* Task description: Only a verbatim restatement of the lines from the one with "Where should I" through the end of the listing below is wanted. Pictures should be left out.

* Exercise data:
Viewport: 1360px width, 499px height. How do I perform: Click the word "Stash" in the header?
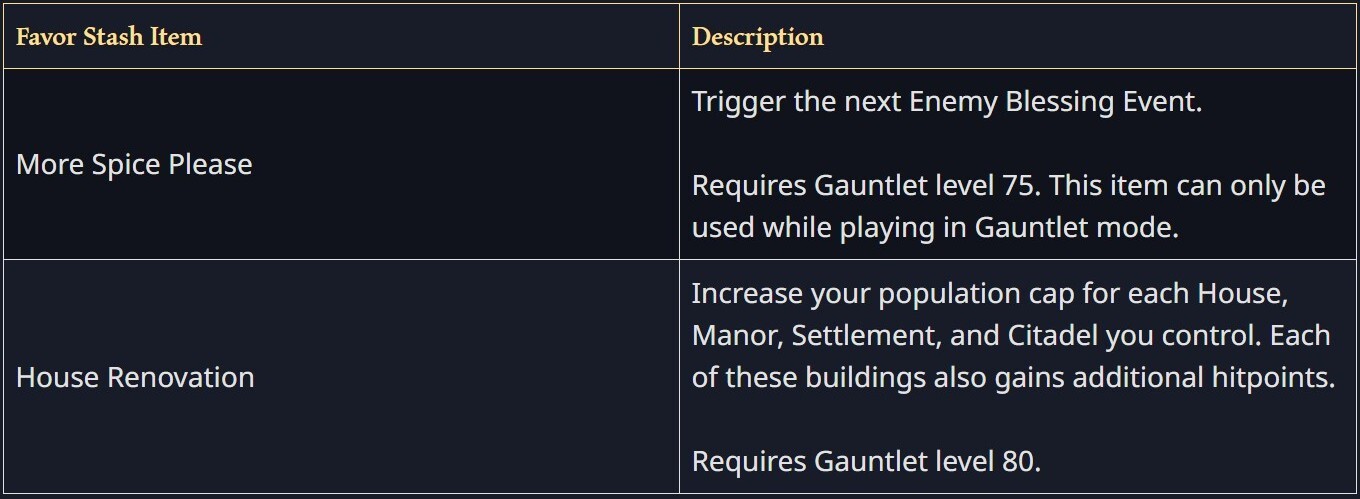point(107,37)
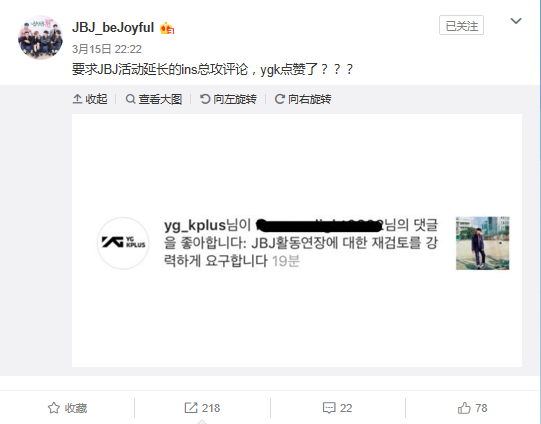Image resolution: width=541 pixels, height=424 pixels.
Task: Rotate image right with 向右旋转
Action: (303, 99)
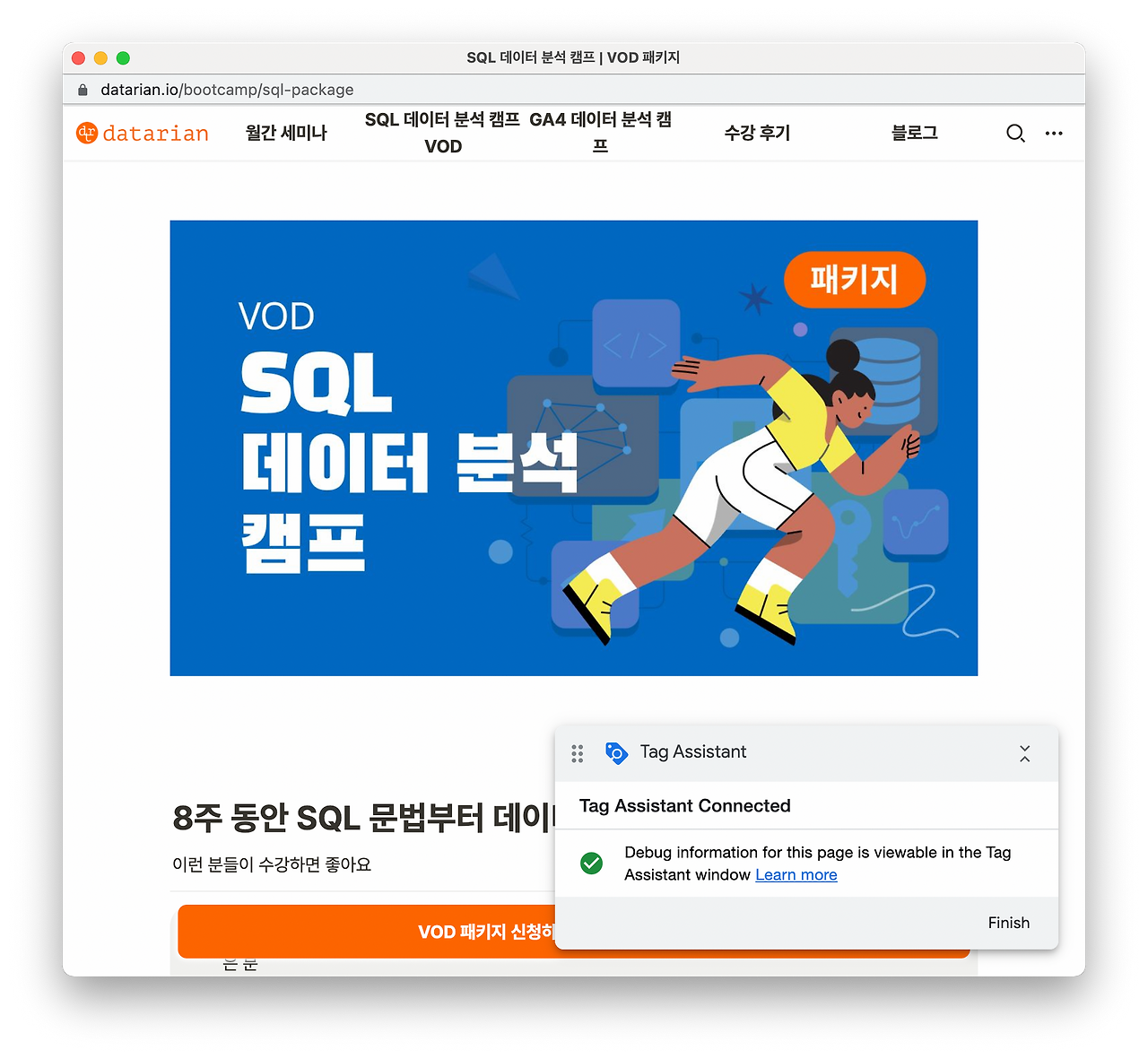Click the Learn more link
1148x1059 pixels.
click(x=796, y=875)
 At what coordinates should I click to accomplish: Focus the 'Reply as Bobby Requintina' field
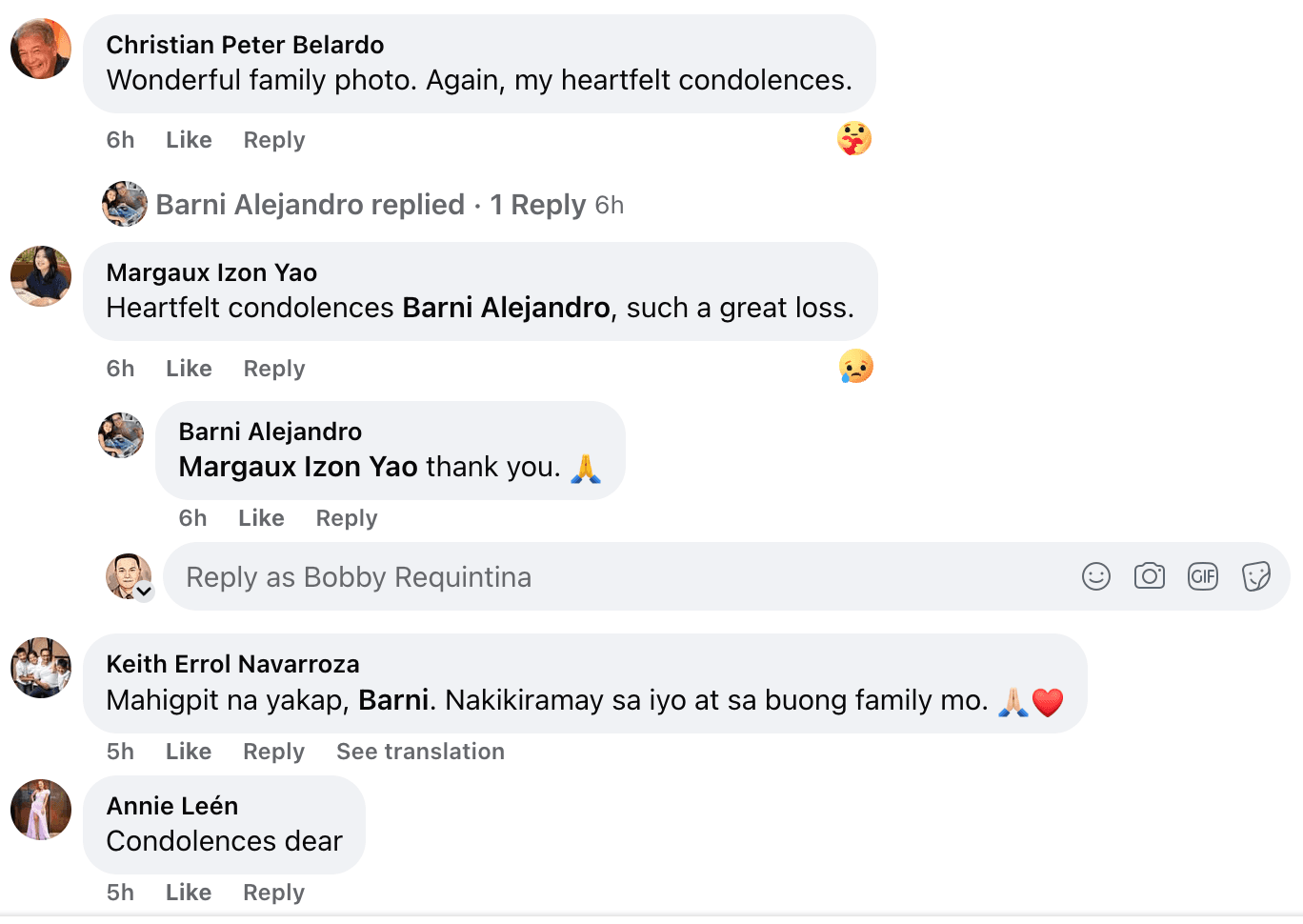[x=619, y=577]
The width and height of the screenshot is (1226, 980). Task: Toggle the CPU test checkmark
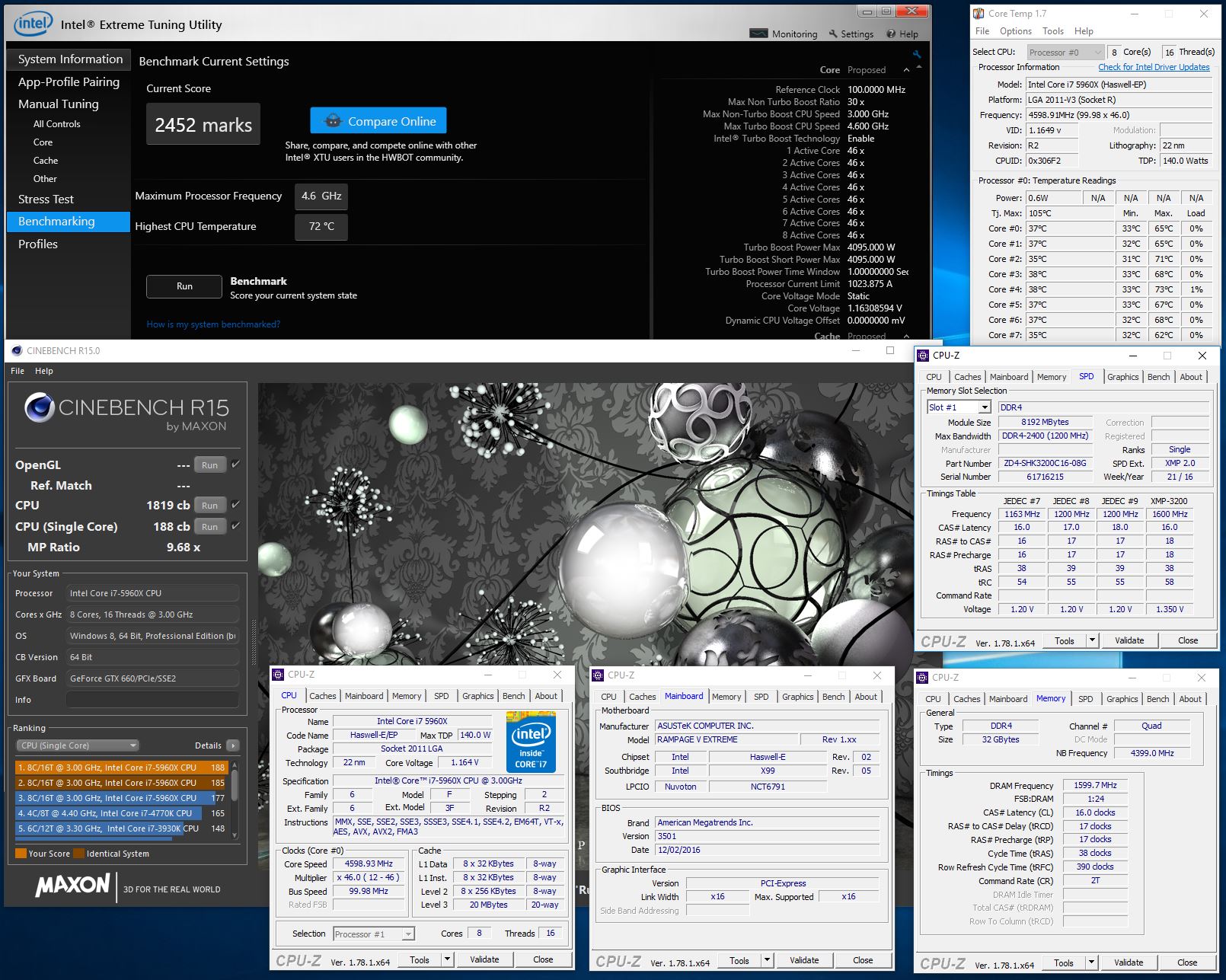click(x=236, y=505)
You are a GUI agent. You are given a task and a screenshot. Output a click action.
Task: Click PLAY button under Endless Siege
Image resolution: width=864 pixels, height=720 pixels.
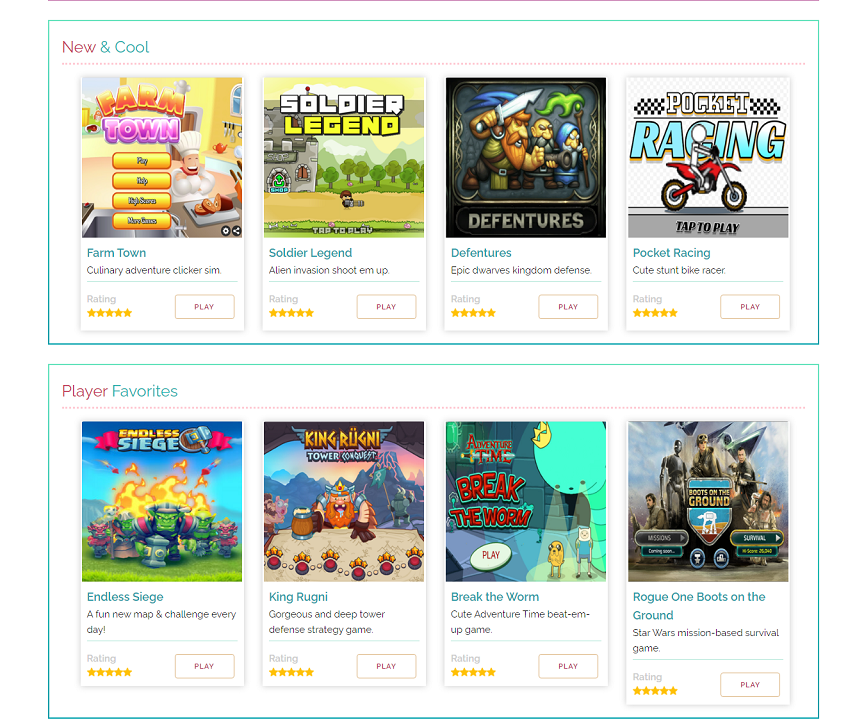204,666
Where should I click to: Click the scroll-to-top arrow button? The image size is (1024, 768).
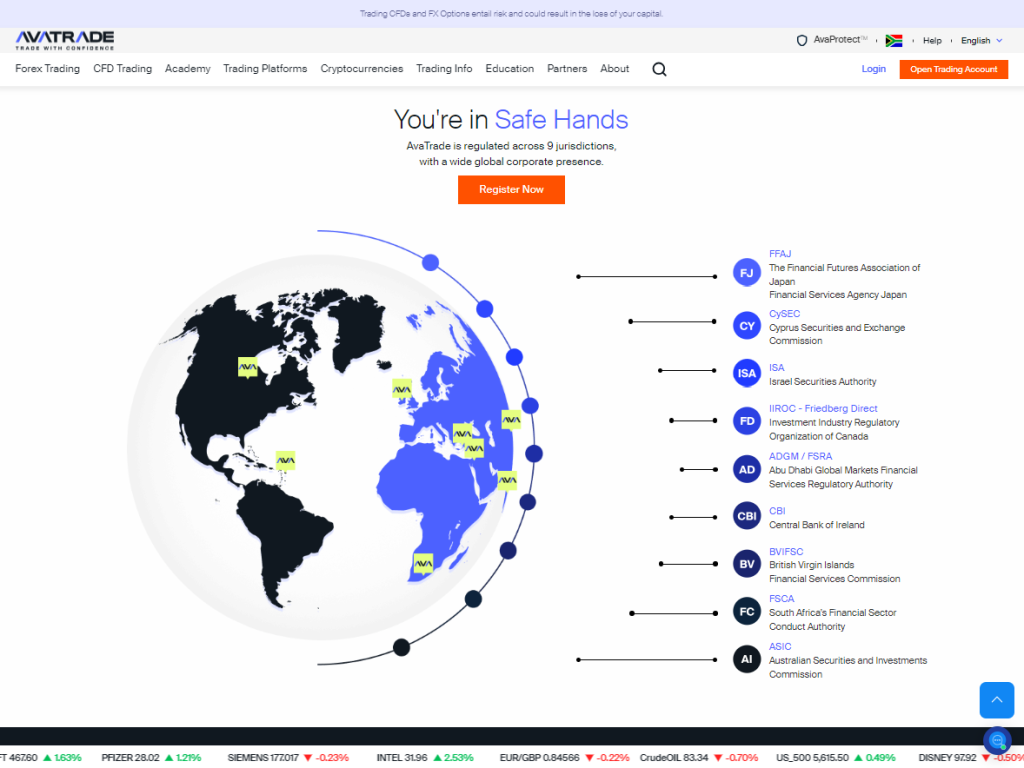pyautogui.click(x=996, y=700)
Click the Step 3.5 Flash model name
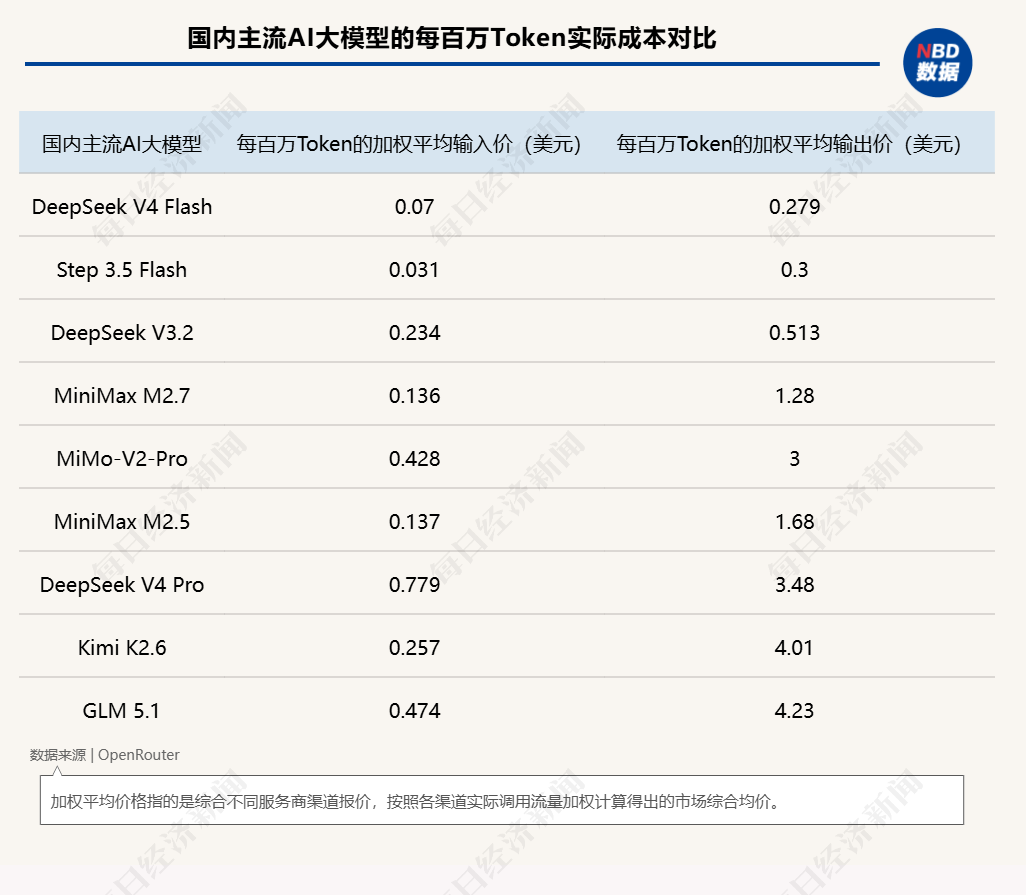1026x895 pixels. point(122,270)
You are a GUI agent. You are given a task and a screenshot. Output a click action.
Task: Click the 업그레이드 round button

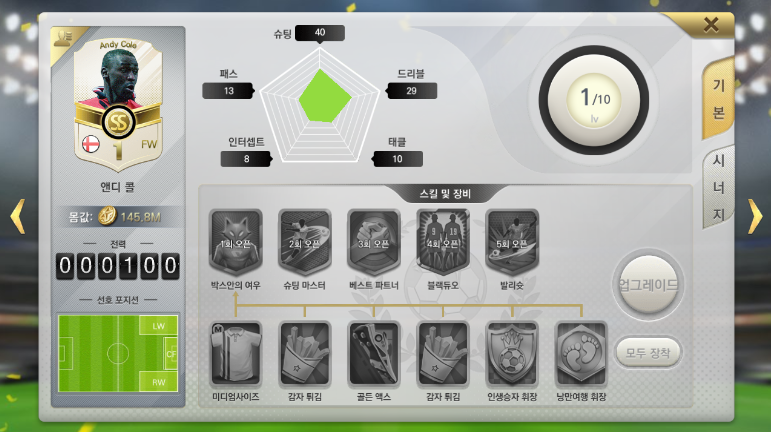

* Written solution:
Where should I click to: Click the scroll-to-top arrow button? The image size is (1024, 768).
pyautogui.click(x=996, y=700)
Click the Step 3.5 Flash model name
1026x895 pixels. point(122,270)
You are a GUI agent. You are given a task and a screenshot. Output a click action.
Task: Click the 업그레이드 round button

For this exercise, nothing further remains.